Task brief: The lines from the one holding "Click the EMA(99) purple indicator label" to the final line of the listing below are to be duplicated exactly, with both ends included and pictures omitted.

The input below:

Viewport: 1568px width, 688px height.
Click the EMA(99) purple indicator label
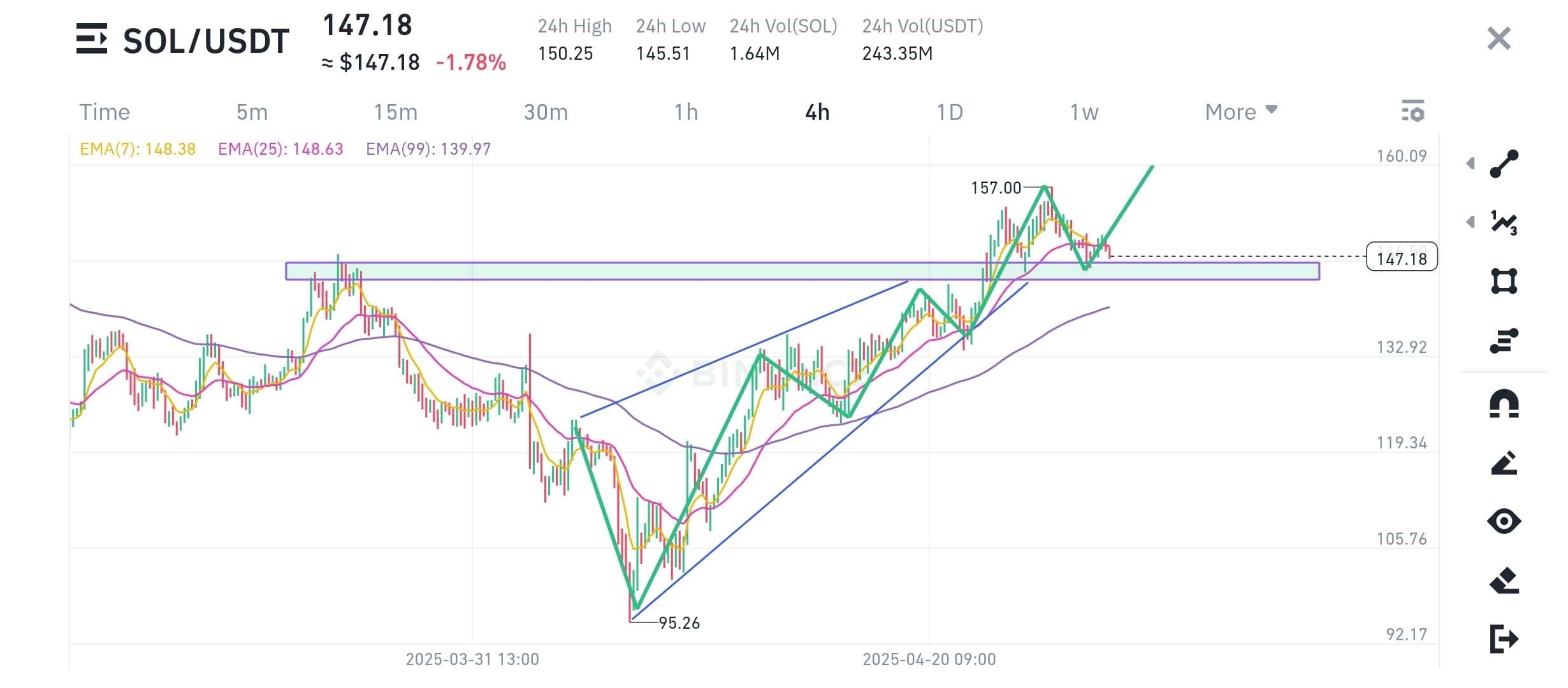(x=428, y=149)
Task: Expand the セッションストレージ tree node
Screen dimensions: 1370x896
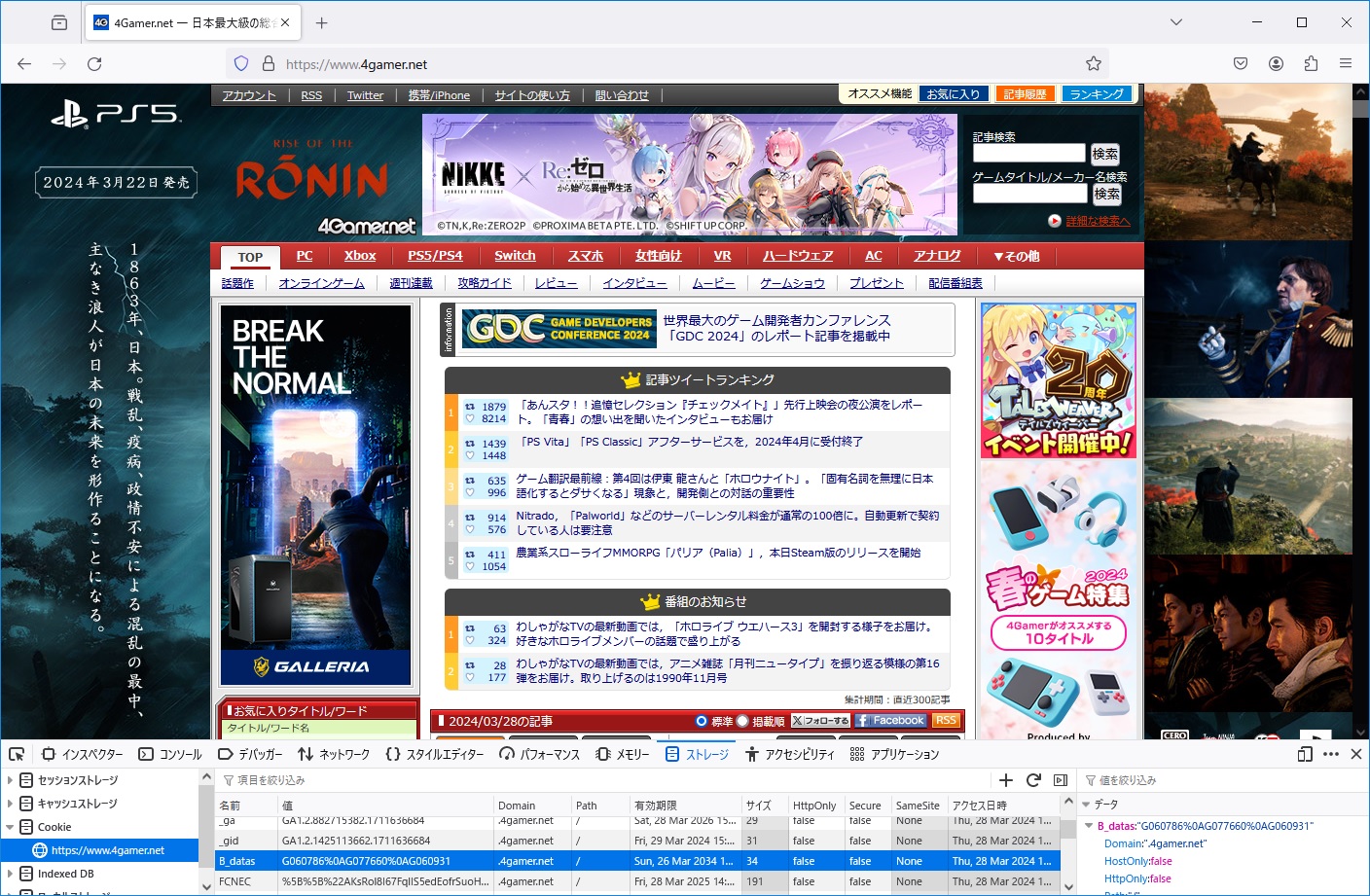Action: (11, 780)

End of The input.

Solution to this exercise:
Click the EMA(99) purple indicator label
(x=428, y=149)
Task: Expand the セッションストレージ tree node
Screen dimensions: 1370x896
Action: (11, 780)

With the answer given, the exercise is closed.